> [Task to carry out] Here is the task for the records below: repeat exactly the lines from the one with "Privacy Policy (521, 2557)" to the one with "李丽珍有几段情史现任老公是谁 (1094, 1283)", both included, and nothing else.

> [Provided entries]

== Segment start ==

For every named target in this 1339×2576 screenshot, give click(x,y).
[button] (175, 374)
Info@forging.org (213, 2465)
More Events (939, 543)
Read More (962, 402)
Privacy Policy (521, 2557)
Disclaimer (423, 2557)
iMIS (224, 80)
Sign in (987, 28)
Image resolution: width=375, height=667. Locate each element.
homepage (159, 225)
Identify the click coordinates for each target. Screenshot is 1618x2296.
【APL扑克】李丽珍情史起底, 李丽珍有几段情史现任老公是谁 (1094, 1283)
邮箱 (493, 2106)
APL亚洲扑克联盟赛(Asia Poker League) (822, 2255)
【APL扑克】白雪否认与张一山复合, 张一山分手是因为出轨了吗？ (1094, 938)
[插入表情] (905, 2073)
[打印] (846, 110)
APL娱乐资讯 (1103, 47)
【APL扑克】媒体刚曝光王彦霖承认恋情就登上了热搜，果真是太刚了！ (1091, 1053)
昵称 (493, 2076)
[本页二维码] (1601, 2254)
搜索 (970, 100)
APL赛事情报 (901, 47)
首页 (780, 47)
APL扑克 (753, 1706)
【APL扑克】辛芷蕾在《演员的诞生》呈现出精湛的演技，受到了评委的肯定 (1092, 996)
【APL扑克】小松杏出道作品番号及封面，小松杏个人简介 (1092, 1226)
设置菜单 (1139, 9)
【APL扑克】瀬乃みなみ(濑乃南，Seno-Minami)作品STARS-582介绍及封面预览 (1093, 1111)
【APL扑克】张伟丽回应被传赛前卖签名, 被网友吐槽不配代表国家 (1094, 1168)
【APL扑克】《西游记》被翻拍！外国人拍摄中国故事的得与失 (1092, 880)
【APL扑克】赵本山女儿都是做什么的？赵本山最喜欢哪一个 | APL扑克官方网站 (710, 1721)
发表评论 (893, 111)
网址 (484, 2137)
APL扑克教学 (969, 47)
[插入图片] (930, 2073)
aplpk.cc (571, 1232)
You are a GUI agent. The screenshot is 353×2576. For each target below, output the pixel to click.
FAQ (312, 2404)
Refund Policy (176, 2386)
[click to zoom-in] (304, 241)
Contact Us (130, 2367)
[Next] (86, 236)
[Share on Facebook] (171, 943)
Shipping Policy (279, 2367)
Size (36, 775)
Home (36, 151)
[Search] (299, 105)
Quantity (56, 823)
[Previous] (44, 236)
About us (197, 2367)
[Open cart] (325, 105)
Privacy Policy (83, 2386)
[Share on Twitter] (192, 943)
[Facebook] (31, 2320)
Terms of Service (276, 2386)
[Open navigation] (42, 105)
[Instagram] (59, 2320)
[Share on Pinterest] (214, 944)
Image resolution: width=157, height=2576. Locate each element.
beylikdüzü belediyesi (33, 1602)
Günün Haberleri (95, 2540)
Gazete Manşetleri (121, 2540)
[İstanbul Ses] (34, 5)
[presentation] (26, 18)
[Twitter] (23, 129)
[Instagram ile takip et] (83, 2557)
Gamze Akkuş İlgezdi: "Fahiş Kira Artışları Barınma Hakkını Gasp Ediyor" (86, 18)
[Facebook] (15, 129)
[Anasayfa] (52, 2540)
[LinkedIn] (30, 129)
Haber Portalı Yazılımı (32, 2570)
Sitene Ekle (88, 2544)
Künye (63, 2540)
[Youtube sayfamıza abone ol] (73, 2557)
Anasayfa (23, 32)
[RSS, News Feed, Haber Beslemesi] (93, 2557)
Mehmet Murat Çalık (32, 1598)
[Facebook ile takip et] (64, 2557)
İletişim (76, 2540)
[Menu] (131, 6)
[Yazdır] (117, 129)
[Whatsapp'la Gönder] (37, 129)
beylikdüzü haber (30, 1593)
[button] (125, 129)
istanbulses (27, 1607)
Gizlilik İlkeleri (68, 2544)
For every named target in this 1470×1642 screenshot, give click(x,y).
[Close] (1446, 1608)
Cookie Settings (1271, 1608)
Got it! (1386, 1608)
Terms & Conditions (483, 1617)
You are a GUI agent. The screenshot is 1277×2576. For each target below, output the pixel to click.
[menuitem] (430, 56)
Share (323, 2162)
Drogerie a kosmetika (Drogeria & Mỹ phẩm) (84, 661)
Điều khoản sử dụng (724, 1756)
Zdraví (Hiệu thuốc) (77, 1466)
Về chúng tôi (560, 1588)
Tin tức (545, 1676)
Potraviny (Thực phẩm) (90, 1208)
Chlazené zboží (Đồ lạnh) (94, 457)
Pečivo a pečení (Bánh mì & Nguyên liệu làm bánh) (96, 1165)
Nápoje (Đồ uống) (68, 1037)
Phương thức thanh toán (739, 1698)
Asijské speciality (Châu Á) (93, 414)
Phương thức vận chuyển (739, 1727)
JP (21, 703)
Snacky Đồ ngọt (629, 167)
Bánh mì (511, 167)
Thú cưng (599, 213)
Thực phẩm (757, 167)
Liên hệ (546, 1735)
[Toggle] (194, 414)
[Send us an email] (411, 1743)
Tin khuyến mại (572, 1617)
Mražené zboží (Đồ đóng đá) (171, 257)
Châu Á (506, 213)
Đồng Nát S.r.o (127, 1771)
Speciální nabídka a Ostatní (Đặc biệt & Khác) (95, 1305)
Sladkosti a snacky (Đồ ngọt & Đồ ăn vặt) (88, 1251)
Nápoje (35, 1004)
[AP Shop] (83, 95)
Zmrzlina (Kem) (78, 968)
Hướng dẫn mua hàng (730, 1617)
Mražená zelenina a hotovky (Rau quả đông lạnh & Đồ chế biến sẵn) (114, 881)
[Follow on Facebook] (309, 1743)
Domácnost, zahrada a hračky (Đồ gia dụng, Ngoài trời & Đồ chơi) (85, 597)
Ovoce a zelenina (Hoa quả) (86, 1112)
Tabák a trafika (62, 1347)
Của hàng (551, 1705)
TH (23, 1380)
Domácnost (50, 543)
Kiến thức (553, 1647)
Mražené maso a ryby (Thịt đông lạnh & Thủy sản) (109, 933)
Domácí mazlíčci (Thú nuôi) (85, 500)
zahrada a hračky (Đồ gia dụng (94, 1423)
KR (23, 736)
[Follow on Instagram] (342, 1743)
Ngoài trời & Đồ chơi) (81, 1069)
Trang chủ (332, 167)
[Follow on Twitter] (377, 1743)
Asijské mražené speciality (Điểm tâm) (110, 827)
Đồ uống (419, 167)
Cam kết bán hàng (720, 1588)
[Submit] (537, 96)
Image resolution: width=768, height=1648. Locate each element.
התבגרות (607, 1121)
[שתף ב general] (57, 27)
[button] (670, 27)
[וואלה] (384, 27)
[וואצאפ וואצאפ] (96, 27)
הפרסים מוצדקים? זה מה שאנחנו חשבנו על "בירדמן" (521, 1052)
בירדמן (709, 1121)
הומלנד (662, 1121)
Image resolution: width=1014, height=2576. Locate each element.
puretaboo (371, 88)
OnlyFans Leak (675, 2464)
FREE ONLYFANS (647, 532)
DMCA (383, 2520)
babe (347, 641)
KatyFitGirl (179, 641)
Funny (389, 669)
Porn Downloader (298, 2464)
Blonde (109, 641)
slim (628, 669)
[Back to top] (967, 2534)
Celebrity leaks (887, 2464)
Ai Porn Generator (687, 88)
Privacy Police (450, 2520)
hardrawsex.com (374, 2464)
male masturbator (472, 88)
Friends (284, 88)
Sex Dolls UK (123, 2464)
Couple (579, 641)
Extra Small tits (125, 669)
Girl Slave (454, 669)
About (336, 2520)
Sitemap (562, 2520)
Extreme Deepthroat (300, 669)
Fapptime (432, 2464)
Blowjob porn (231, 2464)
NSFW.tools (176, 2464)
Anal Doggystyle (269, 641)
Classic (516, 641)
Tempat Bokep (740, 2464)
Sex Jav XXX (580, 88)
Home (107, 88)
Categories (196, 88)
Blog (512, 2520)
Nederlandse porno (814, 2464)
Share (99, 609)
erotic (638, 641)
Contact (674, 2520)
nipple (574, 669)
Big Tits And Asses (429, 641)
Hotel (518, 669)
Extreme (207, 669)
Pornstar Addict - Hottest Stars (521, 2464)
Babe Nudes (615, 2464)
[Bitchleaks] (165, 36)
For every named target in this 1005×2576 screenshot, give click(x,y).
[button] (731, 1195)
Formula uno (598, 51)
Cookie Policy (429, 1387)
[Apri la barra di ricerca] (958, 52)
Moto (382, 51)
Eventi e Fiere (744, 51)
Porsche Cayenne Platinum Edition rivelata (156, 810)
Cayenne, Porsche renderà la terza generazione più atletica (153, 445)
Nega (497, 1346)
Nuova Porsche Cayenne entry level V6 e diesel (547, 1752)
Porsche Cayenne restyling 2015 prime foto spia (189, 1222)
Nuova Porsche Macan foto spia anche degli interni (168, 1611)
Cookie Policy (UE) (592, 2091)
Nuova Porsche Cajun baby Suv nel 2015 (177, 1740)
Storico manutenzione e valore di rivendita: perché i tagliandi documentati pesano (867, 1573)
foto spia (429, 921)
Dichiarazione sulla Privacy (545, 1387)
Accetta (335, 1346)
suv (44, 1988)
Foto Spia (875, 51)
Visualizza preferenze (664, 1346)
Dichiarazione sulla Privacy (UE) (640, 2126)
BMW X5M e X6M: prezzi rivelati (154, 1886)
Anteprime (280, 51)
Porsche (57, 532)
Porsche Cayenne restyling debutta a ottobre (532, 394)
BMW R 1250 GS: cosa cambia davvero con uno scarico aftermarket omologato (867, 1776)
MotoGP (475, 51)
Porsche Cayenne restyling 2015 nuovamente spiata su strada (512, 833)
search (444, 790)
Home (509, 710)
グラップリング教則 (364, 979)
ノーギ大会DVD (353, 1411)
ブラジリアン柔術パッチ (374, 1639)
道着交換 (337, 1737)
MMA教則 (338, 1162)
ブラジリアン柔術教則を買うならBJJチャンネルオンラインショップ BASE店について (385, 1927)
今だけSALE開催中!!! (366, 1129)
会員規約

== Segment end ==

> [Solution to the exercise]
Privacy Policy (521, 2557)
Disclaimer (423, 2557)
iMIS (224, 80)
Sign in (987, 28)
Image resolution: width=375, height=667. Locate each element.
homepage (159, 225)
Identify the click coordinates for each target. Screenshot is 1618x2296.
【APL扑克】李丽珍情史起底, 李丽珍有几段情史现任老公是谁 (1094, 1283)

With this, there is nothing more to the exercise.